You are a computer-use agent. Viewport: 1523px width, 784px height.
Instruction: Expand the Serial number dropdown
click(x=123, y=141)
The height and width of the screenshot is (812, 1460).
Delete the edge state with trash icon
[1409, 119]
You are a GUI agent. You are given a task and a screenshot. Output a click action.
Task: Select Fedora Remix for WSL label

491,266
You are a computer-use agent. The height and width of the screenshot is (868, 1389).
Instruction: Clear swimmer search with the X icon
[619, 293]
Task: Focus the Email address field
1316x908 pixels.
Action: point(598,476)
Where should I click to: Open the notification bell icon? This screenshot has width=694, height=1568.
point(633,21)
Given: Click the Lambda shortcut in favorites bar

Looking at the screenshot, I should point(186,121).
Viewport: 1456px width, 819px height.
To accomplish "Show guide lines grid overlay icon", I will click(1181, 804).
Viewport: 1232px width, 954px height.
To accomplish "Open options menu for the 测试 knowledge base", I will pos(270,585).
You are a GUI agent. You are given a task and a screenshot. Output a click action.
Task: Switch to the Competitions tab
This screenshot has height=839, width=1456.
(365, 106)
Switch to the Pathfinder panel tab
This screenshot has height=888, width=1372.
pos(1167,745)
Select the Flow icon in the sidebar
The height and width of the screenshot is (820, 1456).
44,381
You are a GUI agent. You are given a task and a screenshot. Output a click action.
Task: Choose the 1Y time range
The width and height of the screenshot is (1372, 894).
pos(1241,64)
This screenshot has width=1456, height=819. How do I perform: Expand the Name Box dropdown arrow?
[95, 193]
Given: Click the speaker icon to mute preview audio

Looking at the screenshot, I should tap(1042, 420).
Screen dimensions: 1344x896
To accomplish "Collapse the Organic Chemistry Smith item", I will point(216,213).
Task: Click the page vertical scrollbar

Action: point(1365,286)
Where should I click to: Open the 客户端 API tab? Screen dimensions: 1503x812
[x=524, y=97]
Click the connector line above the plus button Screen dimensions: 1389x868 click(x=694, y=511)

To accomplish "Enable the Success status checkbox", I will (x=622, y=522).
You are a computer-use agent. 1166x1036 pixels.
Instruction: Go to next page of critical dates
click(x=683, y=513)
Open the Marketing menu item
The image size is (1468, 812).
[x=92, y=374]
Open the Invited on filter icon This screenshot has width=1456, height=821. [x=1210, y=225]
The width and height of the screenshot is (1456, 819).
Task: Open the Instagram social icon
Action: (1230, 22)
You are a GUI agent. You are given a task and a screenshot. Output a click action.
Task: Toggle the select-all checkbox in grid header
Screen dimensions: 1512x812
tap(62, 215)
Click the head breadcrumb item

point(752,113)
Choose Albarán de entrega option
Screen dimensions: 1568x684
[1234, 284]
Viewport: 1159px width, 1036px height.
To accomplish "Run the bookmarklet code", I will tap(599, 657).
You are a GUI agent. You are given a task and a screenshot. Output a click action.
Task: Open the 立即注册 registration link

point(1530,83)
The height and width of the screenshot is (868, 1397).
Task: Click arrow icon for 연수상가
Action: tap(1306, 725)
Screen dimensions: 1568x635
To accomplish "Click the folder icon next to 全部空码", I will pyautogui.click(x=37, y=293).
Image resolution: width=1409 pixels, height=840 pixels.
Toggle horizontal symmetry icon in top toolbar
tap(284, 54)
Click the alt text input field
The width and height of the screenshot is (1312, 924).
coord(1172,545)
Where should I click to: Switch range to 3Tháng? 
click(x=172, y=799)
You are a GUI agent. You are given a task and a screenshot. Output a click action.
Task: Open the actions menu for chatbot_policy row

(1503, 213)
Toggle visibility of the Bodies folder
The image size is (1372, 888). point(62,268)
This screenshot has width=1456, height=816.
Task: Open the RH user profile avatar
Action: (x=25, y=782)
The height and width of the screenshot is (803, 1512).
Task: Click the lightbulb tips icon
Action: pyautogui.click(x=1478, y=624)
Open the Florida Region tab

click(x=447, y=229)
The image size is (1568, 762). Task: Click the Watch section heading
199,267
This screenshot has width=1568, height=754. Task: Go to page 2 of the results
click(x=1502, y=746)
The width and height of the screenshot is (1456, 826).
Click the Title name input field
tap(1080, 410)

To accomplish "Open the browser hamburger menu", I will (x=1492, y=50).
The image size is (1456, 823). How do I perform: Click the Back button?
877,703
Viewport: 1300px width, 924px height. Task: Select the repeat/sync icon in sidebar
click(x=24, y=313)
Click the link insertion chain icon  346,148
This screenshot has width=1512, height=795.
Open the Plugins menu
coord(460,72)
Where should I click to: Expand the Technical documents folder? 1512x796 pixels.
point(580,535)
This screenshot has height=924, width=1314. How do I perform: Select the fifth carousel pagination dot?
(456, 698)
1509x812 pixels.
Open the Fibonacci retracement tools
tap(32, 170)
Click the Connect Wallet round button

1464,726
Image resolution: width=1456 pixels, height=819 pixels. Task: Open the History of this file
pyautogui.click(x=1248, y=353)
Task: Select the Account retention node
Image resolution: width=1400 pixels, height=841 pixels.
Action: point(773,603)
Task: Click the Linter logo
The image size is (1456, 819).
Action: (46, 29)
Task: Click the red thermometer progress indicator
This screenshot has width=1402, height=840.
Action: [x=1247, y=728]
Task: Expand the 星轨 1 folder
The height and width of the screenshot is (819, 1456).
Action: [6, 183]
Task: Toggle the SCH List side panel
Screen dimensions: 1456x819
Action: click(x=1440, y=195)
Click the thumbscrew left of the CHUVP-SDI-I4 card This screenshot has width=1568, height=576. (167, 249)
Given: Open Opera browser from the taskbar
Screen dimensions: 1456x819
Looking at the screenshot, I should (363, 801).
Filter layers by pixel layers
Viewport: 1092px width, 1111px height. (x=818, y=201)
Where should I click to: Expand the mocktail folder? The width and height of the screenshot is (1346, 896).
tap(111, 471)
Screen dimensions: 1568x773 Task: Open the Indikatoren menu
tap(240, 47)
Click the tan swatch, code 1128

────────────────────────────────────────

▶ How to complete this task:
For every line in the data above that holds "code", return the line itself.

▶ Your response:
To accomplish "Run the bookmarklet code", I will tap(599, 657).
Click the tan swatch, code 1128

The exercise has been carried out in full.